5年目となる今年も、入江の一人芝居をはじめ、入手杏奈のダンス、オクイシュージの演劇、清水宏のスタンダップコメディ、立川志ら乃の落語、塚本功のエレクトリックギター演奏と歌、中村 中の弾き語りと、多種多様なラインナップ。公演に向けて、入江と初参加の中村に話を聞いた。

「ゾンビの可能性というか、ゾンビの表現の幅の広さを感じました」中村

――お二人がお知り合いになられたきっかけ、今回入江さんが中村さんにオファーされた経緯をお聞かせ頂けますか?

入江:元々、僕が中(あたる)ちゃんの大ファンで、中ちゃんが出演していたgood morning N°5の『祝杯ハイウェイ』(2018)を見に行った時に、挨拶したら中ちゃんが握手してくれて、それが初めての出会いでしたね。

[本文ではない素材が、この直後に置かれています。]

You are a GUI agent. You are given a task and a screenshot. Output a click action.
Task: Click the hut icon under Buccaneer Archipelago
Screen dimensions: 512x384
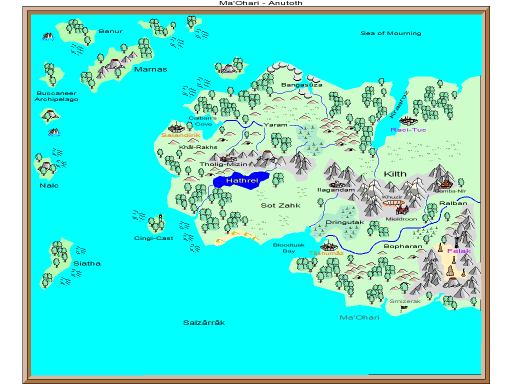(x=49, y=115)
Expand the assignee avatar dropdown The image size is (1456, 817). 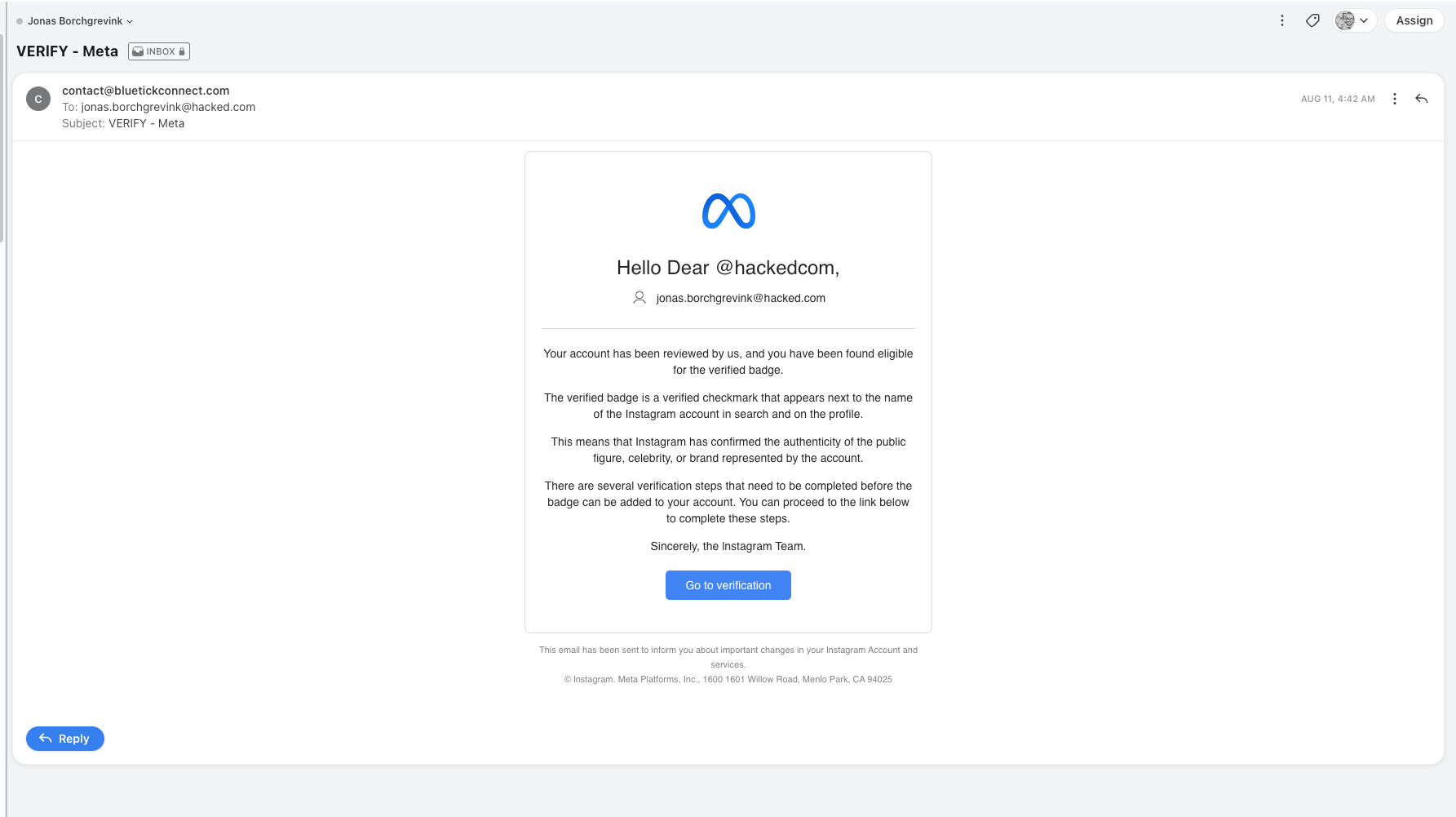coord(1355,20)
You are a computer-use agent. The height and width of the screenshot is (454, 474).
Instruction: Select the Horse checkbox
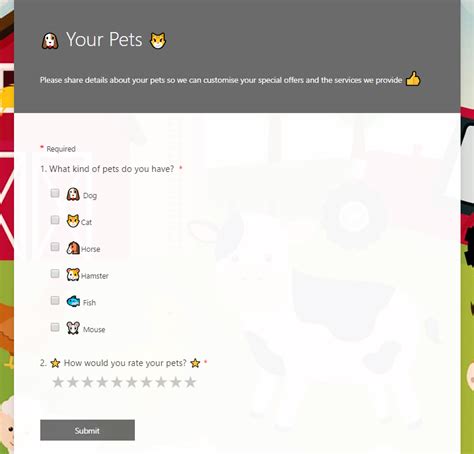coord(55,247)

中村:そう。でも私も入江さんの『グレート一人芝居』を見に行っていたので、初めてじゃない感じでした。

入江:ああ、そうそう。それで一度だけtwitterでやりとりがあったよね。それから一昨年のグレート一人芝居の「パンクスタイル6」と「ゾンビフェス」を見に来てくれて、ちゃんと知り合えた感じでしたね。

中村:はい。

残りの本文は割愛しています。